(Задания):
[1] Чем, согласно отрывку об играх и числах, создается прочность нити?
[2] Скопируйте без изменений часть отрывка об играх и числах, начиная со слов «И так же образуют» и продолжая до слов «друг на друга.».

(Отрывок из источника):

66. Рассмотрим, например, процессы, которые мы называем играми”. Я имею и виду игры на доске, игры в карты, с мячом. борьбу и т. л. Что общего у них всех? — Не говори “В них должно быть что-то общее, иначе их не называли бы играми”, но присмотрись, нет ли чего-нибудь общего для них всех. Ведь глядя на них, ты не видишь чего-то общего, присущего им всем, но замечаешь подобия, родство, и притом целый ряд таких общих черт. Как уже говорилось: не думай, а смотри! — Присмотрись, например, к играм на доске с многообразным их родством. Затем перейди к играм в карты: ты находишь здесь много соответствий с первой группой игр. Но многие общие черты исчезают, а другие появляются. Если теперь мы перейдем к играм в мяч, то много общего сохранится, но многое и исчезнет. — Все ли они “развлекательны”? Сравни шахматы с игрой в крестики и нолики. Во всех ли играх есть выигрыш и проигрыш, всегда ли присутствует элемент соревновательности между игроками? Подумай о пасьянсах. В играх с мячом есть победа и поражение. Но в игре ребенка, бросающего мяч в стену и ловящего его, этот признак отсутствует. Посмотри, какую роль играет искусство и везение. И как различны искусность в шахматах и в теннисе. А подумай о хороводах! Здесь, конечно, есть элемент развлекательности, но как много других характерных черт исчезает. И так мы могли бы перебрать многие, многие виды игр, наблюдая, как появляется и исчезает сходство между ними.

А результат этого рассмотрения таков: мы видим сложную сеть подобий, накладывающихся друг на друга и переплетающихся друг с другом, сходств в большом и малом.

67. Я не могу охарактеризовать эти подобия лучше, чем назвав их “семейными сходствами”, ибо так же накладываются и переплетаются сходства, существующие у членов одной семьи: рост, черты лица, цвет глаз, походка, темперамент и т. д. и т. п. - И я скажу, что “игры” образуют семью.

И так же образуют семью, например, виды чисел. Почему мы называем нечто “числом”? Ну, видимо, потому, что оно обладает неким — прямым — родством со многим, что до этого уже называлось числом; и .этим оно, можно сказать, обретает косвенное родство с чем-то другим, что мы тоже называем так. И мы расширяем наше понятие числа подобно тому, как при прядении нити сплетаем волокно с волокном. И прочность нити создается не тем, что какое-нибудь одно волокно проходит через нее по всей ее длине, а тем, что в ней переплетается друг с другом много волокон. Если же кто-то захотел бы сказать: “Во всех этих конструкциях общее одно — а именно дизъюнкция всех этих совокупностей”, — я ответил бы: ты тут просто обыгрываешь слово. Вполне можно было бы также сказать: нечто проходит через всю нить — а именно непрерывное наложение ее волокон друг на друга.

(Исходные данные):
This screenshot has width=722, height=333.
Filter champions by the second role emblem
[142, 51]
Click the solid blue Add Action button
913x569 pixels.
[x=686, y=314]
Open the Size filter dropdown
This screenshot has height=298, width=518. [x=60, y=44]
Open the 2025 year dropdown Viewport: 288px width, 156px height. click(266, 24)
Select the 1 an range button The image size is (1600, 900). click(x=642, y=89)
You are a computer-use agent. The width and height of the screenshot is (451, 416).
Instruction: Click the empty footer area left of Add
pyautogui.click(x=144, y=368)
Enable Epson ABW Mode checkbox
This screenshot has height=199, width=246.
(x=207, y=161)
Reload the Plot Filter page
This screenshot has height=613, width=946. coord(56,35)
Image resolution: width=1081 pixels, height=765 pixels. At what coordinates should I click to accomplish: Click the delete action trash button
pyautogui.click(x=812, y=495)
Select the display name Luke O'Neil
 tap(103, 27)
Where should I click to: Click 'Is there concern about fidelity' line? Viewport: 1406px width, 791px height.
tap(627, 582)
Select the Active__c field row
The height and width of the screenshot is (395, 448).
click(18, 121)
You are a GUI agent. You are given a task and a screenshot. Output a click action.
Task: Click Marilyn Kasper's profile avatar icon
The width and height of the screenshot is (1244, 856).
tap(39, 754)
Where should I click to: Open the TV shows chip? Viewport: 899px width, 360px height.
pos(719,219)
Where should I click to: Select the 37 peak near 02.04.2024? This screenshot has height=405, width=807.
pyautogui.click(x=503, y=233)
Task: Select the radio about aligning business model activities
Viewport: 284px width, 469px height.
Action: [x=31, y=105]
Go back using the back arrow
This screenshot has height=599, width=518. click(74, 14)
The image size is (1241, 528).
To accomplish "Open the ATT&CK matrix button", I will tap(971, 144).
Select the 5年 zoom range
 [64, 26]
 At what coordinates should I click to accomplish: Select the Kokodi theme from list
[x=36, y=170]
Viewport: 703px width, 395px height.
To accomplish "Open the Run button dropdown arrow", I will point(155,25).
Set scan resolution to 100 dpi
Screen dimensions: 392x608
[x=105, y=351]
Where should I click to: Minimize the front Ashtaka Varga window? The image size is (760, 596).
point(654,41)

(Ответы к заданиям):
[1] Тем, что в ней переплетается друг с другом много волокон.

[2]
И так же образуют семью, например, виды чисел. Почему мы называем нечто “числом”? Ну, видимо, потому, что оно обладает неким — прямым — родством со многим, что до этого уже называлось числом; и .этим оно, можно сказать, обретает косвенное родство с чем-то другим, что мы тоже называем так. И мы расширяем наше понятие числа подобно тому, как при прядении нити сплетаем волокно с волокном. И прочность нити создается не тем, что какое-нибудь одно волокно проходит через нее по всей ее длине, а тем, что в ней переплетается друг с другом много волокон. Если же кто-то захотел бы сказать: “Во всех этих конструкциях общее одно — а именно дизъюнкция всех этих совокупностей”, — я ответил бы: ты тут просто обыгрываешь слово. Вполне можно было бы также сказать: нечто проходит через всю нить — а именно непрерывное наложение ее волокон друг на друга.